* **Exercise goal**: Please rewrite everything from the line containing "At what coordinates" down to the end of the material, changing "topmost" to "bottom" and leaving all else as it is. Leave the pictures out of your answer.

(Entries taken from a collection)
********

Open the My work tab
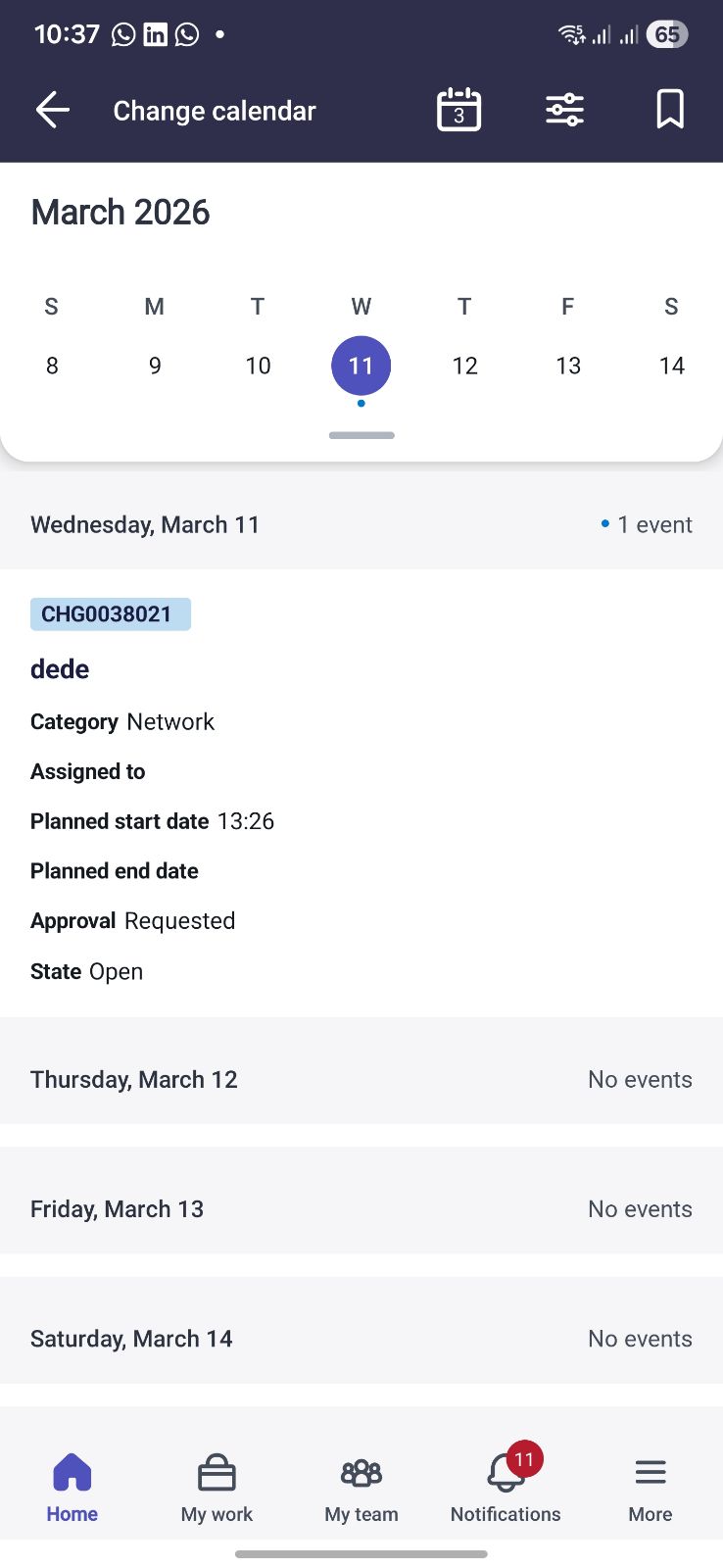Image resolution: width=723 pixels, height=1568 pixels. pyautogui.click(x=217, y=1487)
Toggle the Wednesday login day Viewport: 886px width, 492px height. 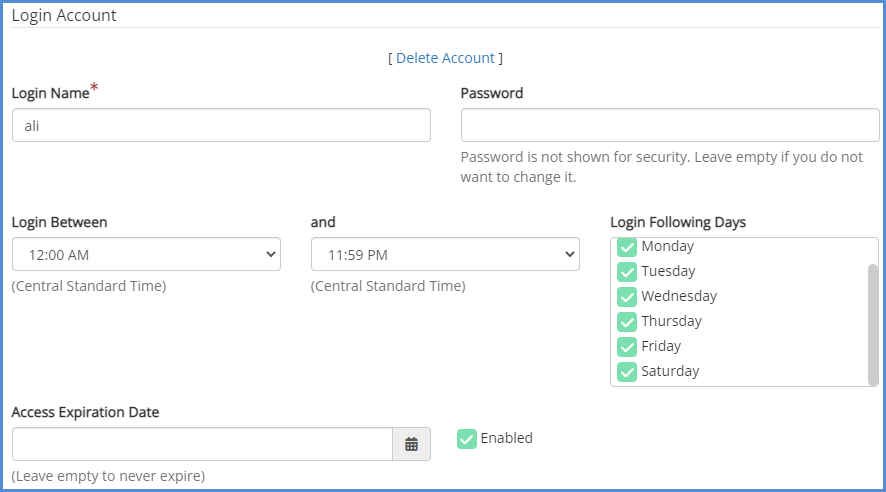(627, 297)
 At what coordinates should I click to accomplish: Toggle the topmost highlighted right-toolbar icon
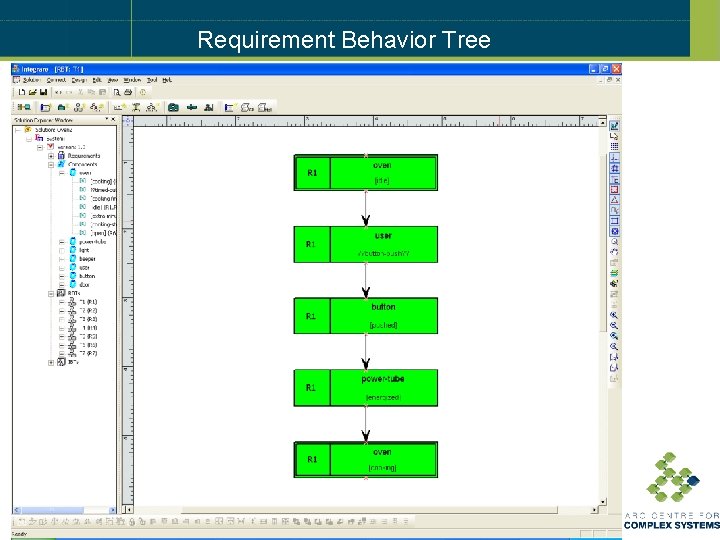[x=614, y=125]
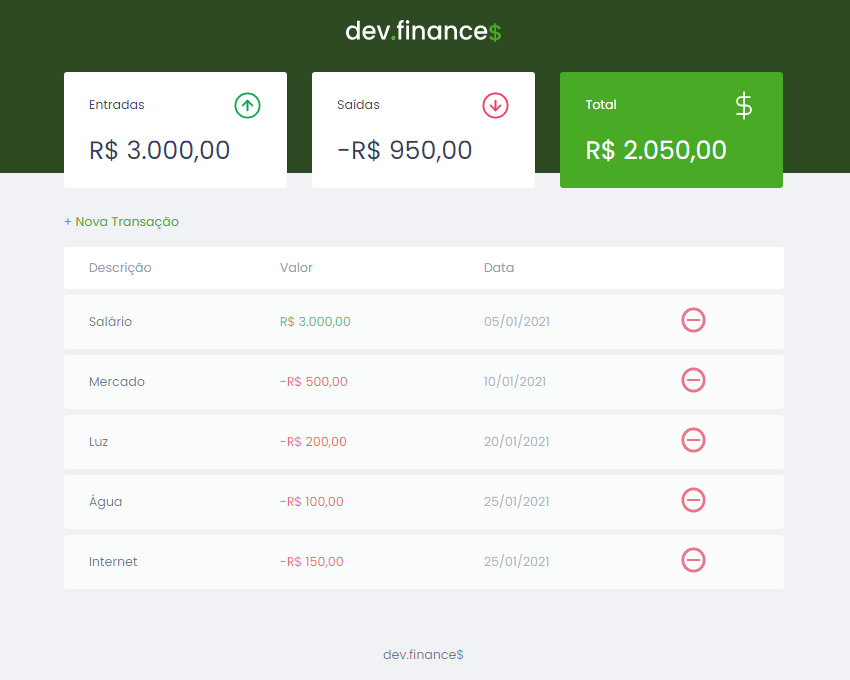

********

* **The reply**:
 At what coordinates should I click to accomplish: Toggle the bottom highlighted right-toolbar icon
[x=614, y=125]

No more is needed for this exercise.